Challenges we ran into
At first, we wanted to create our own custom controller for the Apple TV that would allow 3D touch to work on the screen. As we began working on this project, we realized that with the current Bluetooth technology, it would not be as effective as we would have hoped for. We also decided that this would not be the best way for people to play Dividr on the Apple TV. So we moved on, and made a great game using the swipe feature.

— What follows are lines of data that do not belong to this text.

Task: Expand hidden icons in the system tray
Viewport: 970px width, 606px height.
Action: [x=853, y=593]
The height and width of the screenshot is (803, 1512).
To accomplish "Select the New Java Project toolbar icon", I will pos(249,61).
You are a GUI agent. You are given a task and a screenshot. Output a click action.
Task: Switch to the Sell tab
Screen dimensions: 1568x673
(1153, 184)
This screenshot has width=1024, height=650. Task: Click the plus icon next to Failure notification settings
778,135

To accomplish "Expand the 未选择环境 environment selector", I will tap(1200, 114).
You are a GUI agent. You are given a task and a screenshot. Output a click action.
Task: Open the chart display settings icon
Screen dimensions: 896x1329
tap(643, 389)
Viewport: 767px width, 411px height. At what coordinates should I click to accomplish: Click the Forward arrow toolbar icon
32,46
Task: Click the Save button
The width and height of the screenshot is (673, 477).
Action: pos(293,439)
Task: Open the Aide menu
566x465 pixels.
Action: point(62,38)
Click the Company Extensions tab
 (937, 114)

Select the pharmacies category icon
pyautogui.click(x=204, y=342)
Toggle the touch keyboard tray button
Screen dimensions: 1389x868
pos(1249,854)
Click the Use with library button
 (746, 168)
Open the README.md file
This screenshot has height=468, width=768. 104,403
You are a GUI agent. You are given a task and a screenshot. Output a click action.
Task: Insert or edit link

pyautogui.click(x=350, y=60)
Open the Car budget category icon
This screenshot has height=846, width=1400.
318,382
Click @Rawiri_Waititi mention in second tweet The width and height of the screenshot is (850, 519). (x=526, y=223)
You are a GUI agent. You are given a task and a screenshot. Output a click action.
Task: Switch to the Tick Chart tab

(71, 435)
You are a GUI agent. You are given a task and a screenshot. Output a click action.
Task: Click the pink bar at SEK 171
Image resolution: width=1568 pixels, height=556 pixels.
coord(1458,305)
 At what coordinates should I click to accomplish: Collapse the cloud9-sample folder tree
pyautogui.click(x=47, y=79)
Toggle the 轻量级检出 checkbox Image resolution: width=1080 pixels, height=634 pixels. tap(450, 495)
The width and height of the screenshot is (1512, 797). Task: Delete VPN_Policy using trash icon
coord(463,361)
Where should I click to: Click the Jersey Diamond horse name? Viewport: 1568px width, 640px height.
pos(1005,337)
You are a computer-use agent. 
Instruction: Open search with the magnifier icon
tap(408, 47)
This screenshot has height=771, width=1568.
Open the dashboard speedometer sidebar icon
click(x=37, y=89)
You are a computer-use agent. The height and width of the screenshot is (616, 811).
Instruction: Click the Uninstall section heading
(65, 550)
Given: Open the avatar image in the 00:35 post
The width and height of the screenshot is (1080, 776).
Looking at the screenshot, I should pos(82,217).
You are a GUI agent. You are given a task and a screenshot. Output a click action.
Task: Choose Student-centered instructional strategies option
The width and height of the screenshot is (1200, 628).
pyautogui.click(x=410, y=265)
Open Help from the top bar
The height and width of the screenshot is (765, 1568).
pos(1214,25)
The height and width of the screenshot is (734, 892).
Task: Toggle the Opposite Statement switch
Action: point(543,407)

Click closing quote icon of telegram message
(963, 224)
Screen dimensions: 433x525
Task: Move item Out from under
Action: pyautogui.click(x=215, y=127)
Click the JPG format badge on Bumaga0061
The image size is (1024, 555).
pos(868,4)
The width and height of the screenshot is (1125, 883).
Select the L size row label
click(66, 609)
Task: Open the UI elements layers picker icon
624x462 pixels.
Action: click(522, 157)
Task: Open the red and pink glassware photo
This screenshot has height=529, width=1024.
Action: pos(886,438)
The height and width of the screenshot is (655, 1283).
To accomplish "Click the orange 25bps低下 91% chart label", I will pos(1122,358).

Accomplishments that we're proud of
We’re very proud of our use of the 3D touch capability on the new iPhone 6S’s. This is an extremely new technology that we feel hasn’t been heavily utilized in current apps and that our game uses to the feature’s fullest. In making Dividr multi-platform we felt that the app shouldn't just be wholly replicated but instead enhanced for each of the device’s unique characteristics which why our port of the game to tvOS is another accomplishment we take pride in. In the iOS version we rely entirely on 3D touch input whereas on the Apple TV remote with no pressure sensitivity, we use gesture controls to accomplish the same interaction with the app.
What we learned
With only one of our three members having any experience in Swift (very minor) prior to this Hackathon, we feel as though a comfort in coding with Swift and using Sprite Kit was something we learned. We also learned that though Swift is very cross compatible, designing an app for two different platforms such as tvOS and iOS requires a large amount of object and controller tweaking. Core game functions and dynamics of objects were carried over very easily, however images and text proved to require a large amount of modification.
What's next for Dividr
As a team, we want to see Dividr grow into a top tier iPhone and Apple TV app. As of now, we currently have plans for adding features that will increase the overall Dividr experience greatly. We hope that you can join us on this journey as we publish our app to the Apple Store on both devices, and continue to develop a great game.